┌─ Data section
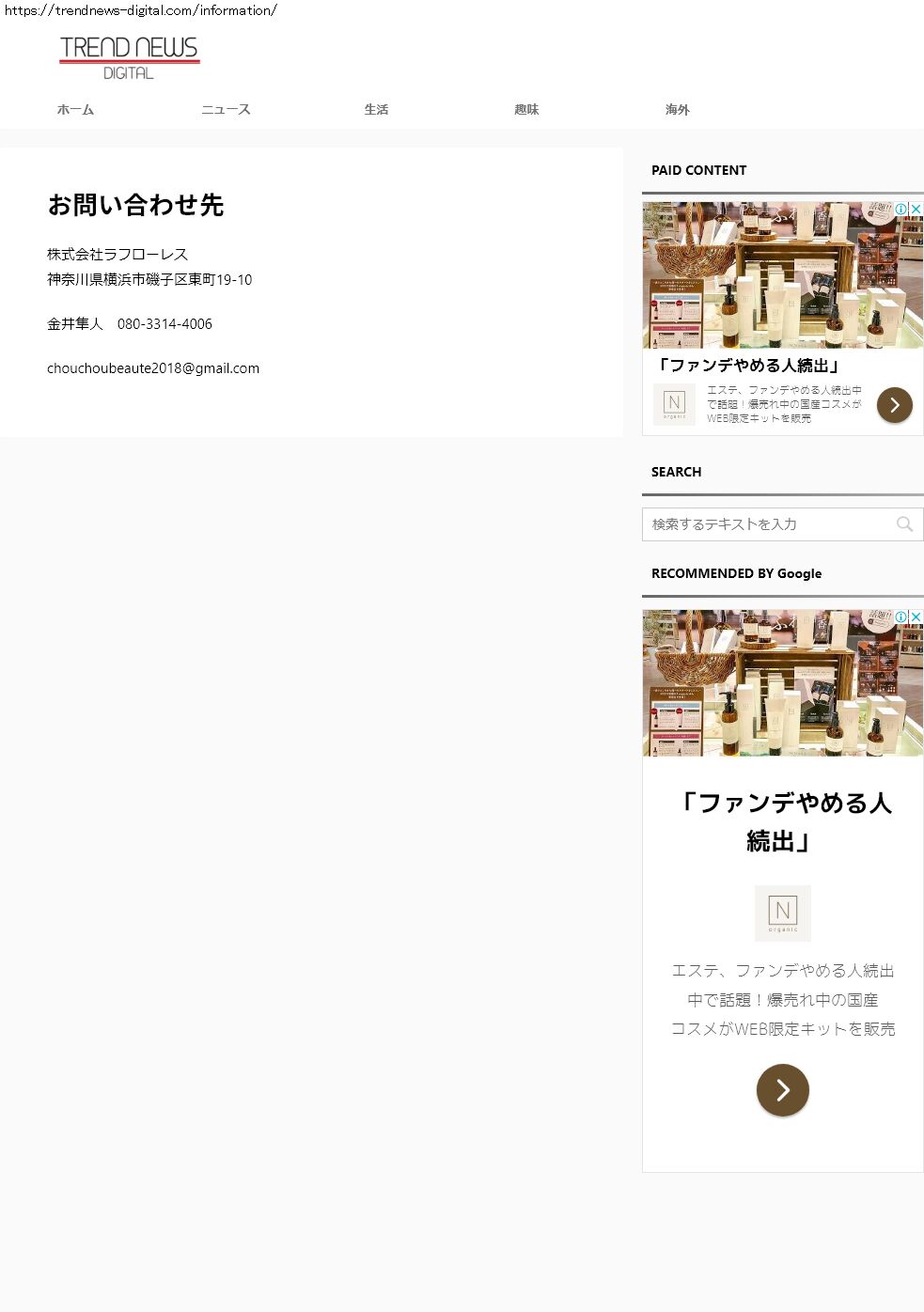The image size is (924, 1312).
Task: Select the 海外 navigation item
Action: coord(677,110)
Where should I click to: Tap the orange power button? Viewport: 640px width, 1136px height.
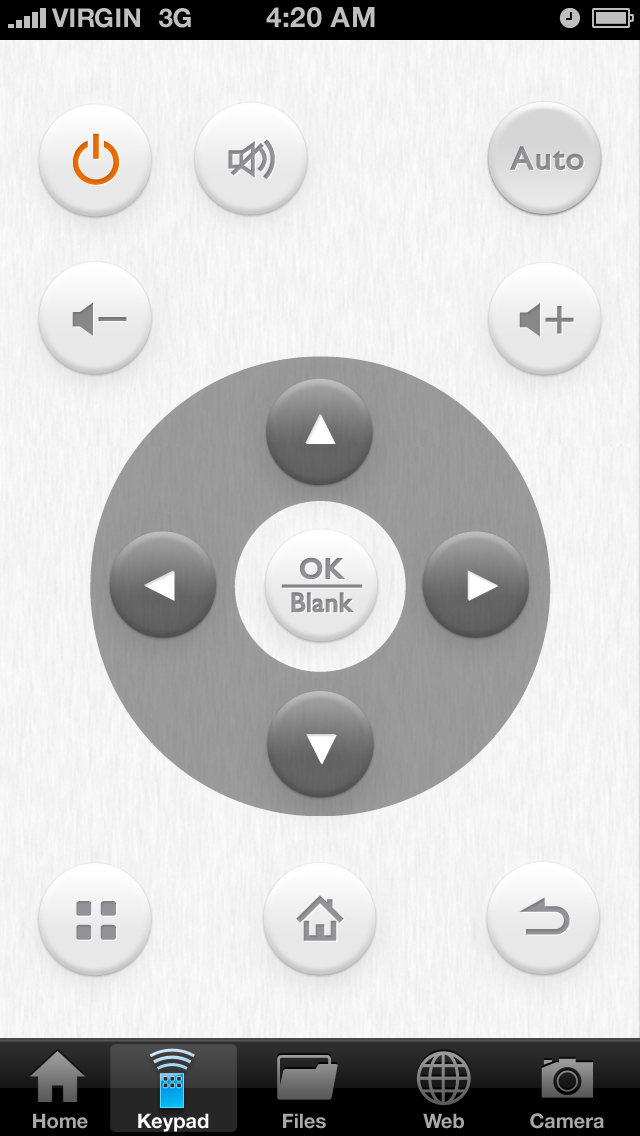click(95, 159)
└─
Starting at the line that has "Where should I" and continuing through the end of the material, arrange the requests as a two-column CSV with the columns request and answer. Put each request's text and its answer in one quoted field each, replace line breaks with spaces, and leave the pictures out.

request,answer
"Where should I click to: Tap the orange power button? Viewport: 640px width, 1136px height.","click(95, 159)"